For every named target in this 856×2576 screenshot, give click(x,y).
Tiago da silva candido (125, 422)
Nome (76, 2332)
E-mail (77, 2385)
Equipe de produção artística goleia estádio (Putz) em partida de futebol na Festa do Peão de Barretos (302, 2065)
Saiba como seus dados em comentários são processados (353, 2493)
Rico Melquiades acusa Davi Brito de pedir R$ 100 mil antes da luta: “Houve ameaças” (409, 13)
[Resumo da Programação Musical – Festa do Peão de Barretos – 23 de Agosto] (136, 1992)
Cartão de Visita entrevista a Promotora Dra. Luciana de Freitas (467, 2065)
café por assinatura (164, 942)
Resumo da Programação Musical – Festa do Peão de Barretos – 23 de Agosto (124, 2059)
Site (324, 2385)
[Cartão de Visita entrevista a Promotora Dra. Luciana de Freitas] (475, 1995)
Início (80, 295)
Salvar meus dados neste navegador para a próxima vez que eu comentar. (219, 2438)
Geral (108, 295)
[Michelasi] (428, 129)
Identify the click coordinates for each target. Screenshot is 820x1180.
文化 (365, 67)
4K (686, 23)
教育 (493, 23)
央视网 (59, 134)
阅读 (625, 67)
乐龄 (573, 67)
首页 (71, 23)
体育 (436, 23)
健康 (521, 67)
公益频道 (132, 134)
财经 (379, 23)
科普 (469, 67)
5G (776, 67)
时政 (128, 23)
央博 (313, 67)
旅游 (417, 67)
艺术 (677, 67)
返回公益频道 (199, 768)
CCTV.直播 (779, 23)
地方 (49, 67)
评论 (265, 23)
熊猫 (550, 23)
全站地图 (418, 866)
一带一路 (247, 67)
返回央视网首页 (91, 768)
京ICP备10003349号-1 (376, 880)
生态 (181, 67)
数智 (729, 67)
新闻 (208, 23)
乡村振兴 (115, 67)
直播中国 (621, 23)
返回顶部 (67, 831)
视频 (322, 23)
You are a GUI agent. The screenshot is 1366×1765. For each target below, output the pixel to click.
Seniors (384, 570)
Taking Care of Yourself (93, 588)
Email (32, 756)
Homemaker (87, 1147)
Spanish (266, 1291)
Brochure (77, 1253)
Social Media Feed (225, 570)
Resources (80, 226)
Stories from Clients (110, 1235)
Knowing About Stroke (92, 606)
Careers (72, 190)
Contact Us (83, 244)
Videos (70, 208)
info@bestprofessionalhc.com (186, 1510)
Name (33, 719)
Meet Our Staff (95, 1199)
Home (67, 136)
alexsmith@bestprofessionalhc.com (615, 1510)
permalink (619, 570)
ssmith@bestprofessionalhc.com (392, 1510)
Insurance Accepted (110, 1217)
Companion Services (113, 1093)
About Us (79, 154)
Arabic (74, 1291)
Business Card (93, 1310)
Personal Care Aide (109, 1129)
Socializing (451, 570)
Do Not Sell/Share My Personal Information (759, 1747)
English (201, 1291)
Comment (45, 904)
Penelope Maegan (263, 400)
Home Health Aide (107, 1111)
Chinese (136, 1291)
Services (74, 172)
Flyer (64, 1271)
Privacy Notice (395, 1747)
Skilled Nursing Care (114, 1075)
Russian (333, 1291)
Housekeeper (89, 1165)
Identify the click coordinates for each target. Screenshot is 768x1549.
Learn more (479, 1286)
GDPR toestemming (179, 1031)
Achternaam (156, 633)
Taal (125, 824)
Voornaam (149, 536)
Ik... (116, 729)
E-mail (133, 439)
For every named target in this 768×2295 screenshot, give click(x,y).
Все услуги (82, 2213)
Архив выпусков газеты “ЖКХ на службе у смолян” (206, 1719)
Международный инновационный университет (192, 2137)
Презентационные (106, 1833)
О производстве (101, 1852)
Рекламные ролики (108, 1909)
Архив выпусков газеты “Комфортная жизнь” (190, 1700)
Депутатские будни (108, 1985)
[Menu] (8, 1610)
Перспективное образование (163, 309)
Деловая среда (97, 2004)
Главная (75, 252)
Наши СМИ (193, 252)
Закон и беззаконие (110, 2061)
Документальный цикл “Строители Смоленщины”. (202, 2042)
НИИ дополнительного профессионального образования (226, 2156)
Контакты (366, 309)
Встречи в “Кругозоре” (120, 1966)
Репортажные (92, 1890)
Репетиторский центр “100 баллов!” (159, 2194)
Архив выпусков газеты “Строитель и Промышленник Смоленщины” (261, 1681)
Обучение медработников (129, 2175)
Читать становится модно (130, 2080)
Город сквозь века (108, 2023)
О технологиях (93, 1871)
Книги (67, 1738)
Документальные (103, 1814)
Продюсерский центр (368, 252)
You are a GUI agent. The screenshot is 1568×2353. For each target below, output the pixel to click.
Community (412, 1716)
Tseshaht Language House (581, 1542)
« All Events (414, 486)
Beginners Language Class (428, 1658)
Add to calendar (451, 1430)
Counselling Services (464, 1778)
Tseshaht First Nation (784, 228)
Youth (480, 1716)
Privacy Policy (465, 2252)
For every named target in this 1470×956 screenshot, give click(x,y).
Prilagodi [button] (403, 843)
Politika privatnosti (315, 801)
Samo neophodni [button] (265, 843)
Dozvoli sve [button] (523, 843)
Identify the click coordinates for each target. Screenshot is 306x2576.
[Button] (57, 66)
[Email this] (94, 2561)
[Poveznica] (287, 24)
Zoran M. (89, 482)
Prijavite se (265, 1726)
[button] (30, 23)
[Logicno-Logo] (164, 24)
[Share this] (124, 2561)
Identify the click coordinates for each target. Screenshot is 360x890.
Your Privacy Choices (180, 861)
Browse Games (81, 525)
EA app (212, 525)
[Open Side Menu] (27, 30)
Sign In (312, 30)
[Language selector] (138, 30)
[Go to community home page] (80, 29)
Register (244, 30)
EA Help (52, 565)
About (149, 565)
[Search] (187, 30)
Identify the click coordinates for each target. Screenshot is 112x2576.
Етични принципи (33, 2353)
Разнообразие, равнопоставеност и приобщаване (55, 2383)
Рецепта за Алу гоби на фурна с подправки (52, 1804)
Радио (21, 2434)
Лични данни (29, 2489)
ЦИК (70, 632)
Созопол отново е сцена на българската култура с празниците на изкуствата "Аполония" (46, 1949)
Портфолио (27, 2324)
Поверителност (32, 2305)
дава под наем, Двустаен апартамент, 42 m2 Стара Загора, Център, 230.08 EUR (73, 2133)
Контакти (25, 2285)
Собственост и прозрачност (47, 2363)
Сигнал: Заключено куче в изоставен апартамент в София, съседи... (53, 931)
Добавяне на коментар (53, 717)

**ABOUT THIS TASK**
Above are the entries. Quote exactly the lines from the one bearing "Prijavite se (265, 1726)" through the one bearing "Радио (21, 2434)".

**ANSWER FOR THIS EXERCISE**
Prijavite se (265, 1726)
[button] (30, 23)
[Logicno-Logo] (164, 24)
[Share this] (124, 2561)
Identify the click coordinates for each target. Screenshot is 360x890.
Your Privacy Choices (180, 861)
Browse Games (81, 525)
EA app (212, 525)
[Open Side Menu] (27, 30)
Sign In (312, 30)
[Language selector] (138, 30)
[Go to community home page] (80, 29)
Register (244, 30)
EA Help (52, 565)
About (149, 565)
[Search] (187, 30)
Identify the click coordinates for each target. Screenshot is 112x2576.
Етични принципи (33, 2353)
Разнообразие, равнопоставеност и приобщаване (55, 2383)
Рецепта за Алу гоби на фурна с подправки (52, 1804)
Радио (21, 2434)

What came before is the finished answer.